Una rivelazione che gli è valsa la prima pagina sul settimanale marocchino francofono Tel Quel e da allora in poi, con la ribalta mediatica, sono giunti anche gli insulti nei denti: “Frocio, puttana, carrierista”. Li sopporta con rassegnazione, se li tiene cuciti addosso, come un anticorpo per difendersene.
Se vive liberamente la propria omosessualità in Francia, si trova però a confrontarsi con un’altra prigione, quella dello sguardo altrui che lo segue anche nelle storie d’amore.
“Mi sento bloccato in una visione colonialista, sento che vogliono rendere asettico tutto quello che è insito nella mia cultura”. Abdellah rimpiange anche il clima culturale attuale “Anche se vesto i panni del bravo arabetto, frocio oltretutto, rimango per alcuni un potenziale terrorista”.
Lo scrittore parla con passione dei marocchini e dei francesi come di due specie distinte. Non sappiamo se lasci cadere nel discorso parole arabe per creare complicità o se sia naturale per lui, dato che la sua apparente spontaneità lascia trapelare anche una certa strategia, ma lui la chiama “strigarsela alla marocchina”.
Volubile, parla di tutto senza vergognarsi, quasi troppo: “Quando ho incontrato lo storico Jean Starobinsky, mi sono sbrigato a toccargli i vestiti, mi avrebbero portato fortuna. Lo trovo una cosa bella, elementare, non è una superstizione, come sostengono gli occidentali. È una specie di abitudine da noi” dice sghignazzando.
Non si lascerebbe scappare la minima opportunità, questa ossessione viene da lontano. “Dato che nostra madre ci faceva vivere con 150 dirhams al mese, circa tredici euro, sono diventato un esperto di tzawig (suppliche), sai come si fa? Quando bisognava baciare una mano, io ad esempio ne baciavo due ad esempio per convincere il droghiere a farci credito.
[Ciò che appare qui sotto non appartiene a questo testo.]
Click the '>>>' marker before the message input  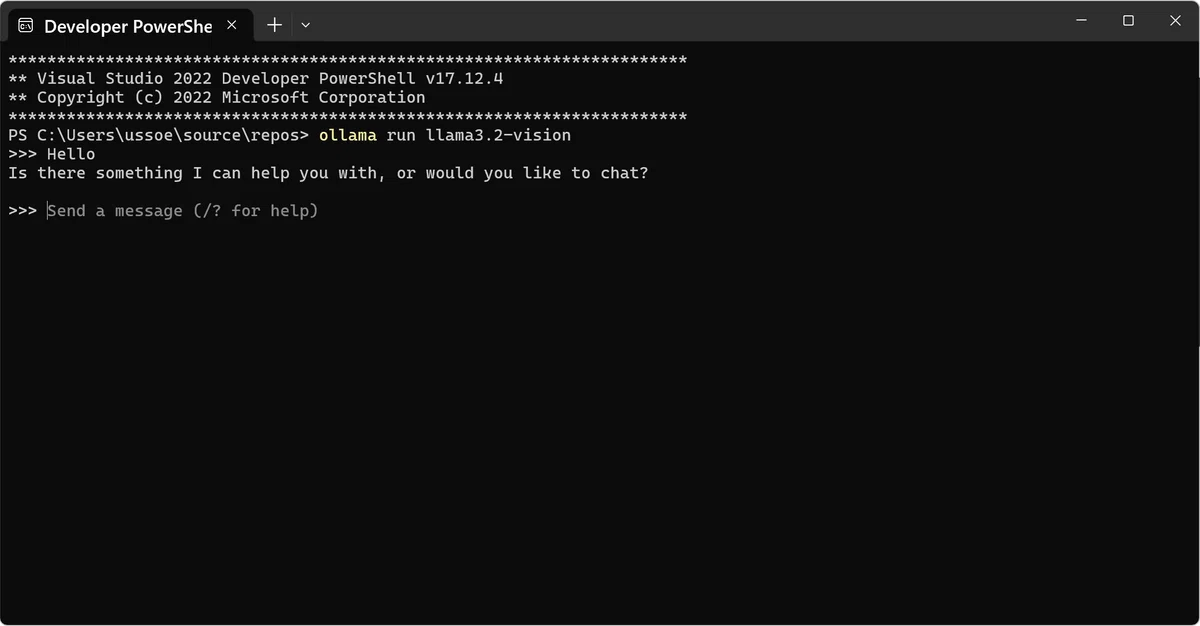click(23, 211)
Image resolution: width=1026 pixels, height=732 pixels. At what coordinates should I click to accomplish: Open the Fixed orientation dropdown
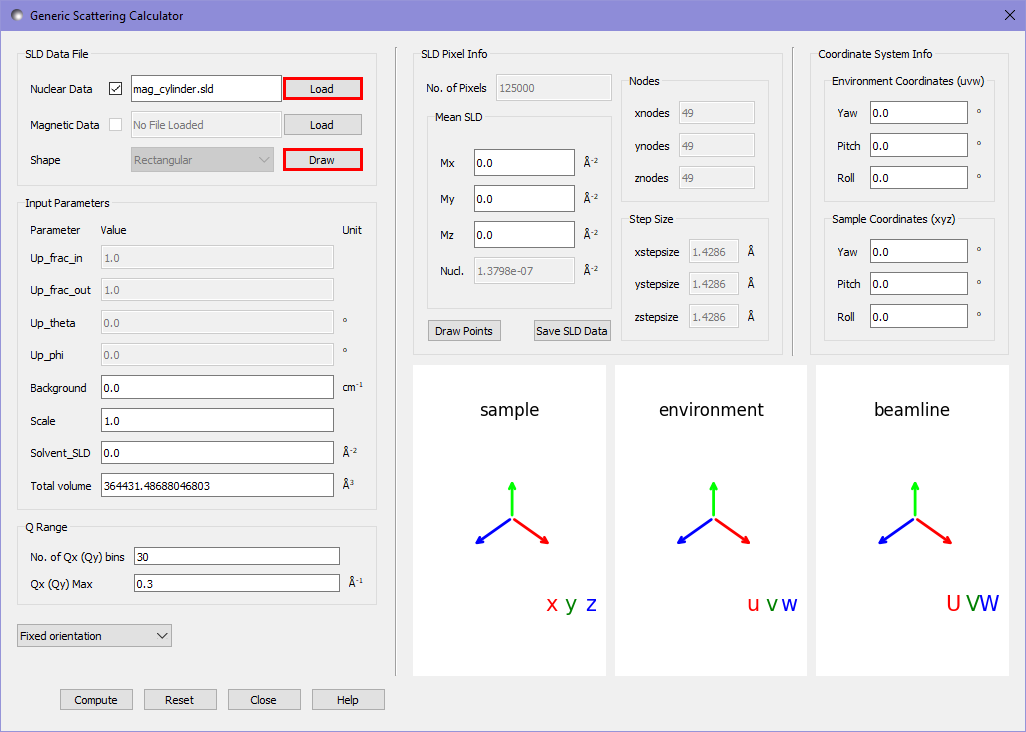coord(94,635)
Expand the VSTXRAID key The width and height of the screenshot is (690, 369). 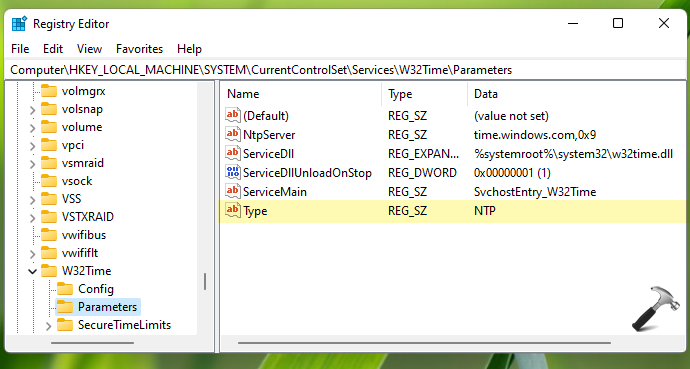[x=32, y=217]
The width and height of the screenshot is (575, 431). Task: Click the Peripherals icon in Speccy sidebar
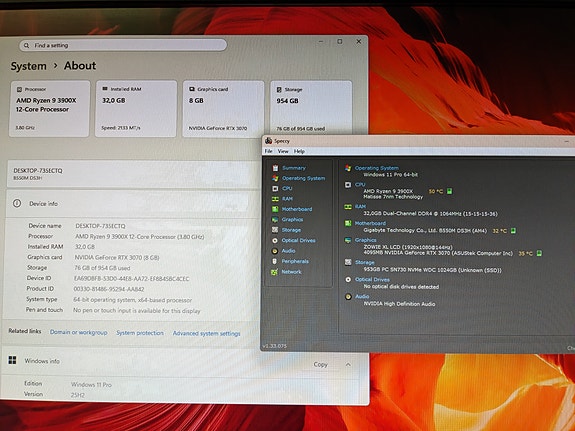pyautogui.click(x=274, y=261)
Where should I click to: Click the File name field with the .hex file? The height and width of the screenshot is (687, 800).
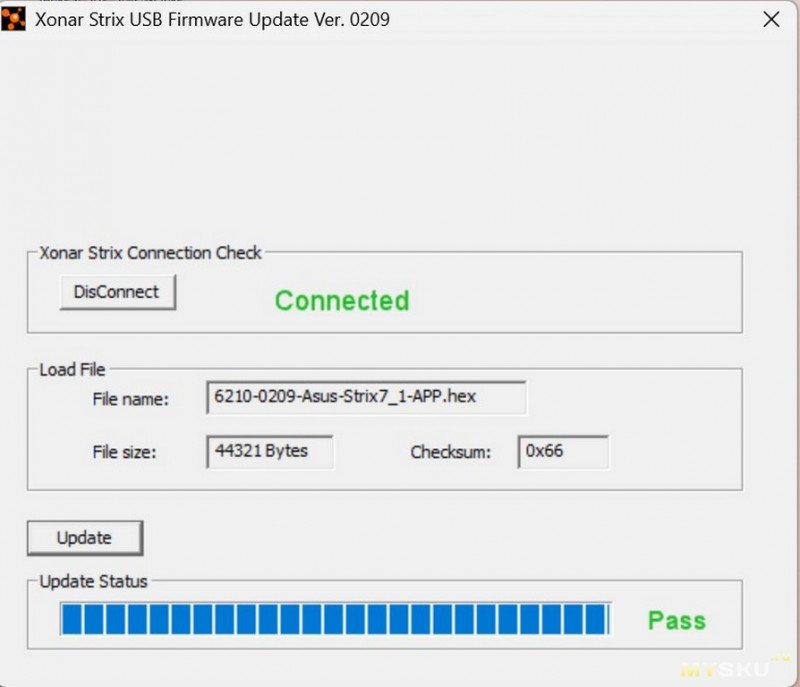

Facevamo regolarmente ijtma (riunioni) in cui decidevamo quello che ognuno di noi doveva fare per sopravvivere. Ho imparato anche l’arte della seduzione, che rasenta la manipolazione, grazie alla zia Messaouda che faceva la prostituta. Lei era la puttana di famiglia ed io la seconda, in quanto gay”.
E la religione in tutto questo? “Sono musulmano”, “Praticante?”, insisto, “Sì!”. “Digiuno a modo mio, prego in silenzio, invoco Dio quando nomino mia madre”. Non c’è motivo di tergiversare.
Arriviamo a parlare di politica. Lo provoco sul re del Marocco. Pur restando padrone di sé tradisce un po’ il suo pensiero “Come parlare di lui, senza attirarmi grane?” . E in Francia allora? Lei vota? “Non ho ancora mai chiesto la nazionalità francese per pigrizia. Bisogna che lo faccia. Devo confessare che il mio cuore batte sempre più per Macron. Trovo che abbia un lato stendhaliano.”
Nel momento di salutarci ci regala una cartolina che rappresenta la lotta di Giacobbe con l’angelo di Rembrandt. Così, basta non andarsene a mani vuote, e nemmeno il nostro cuore lo è.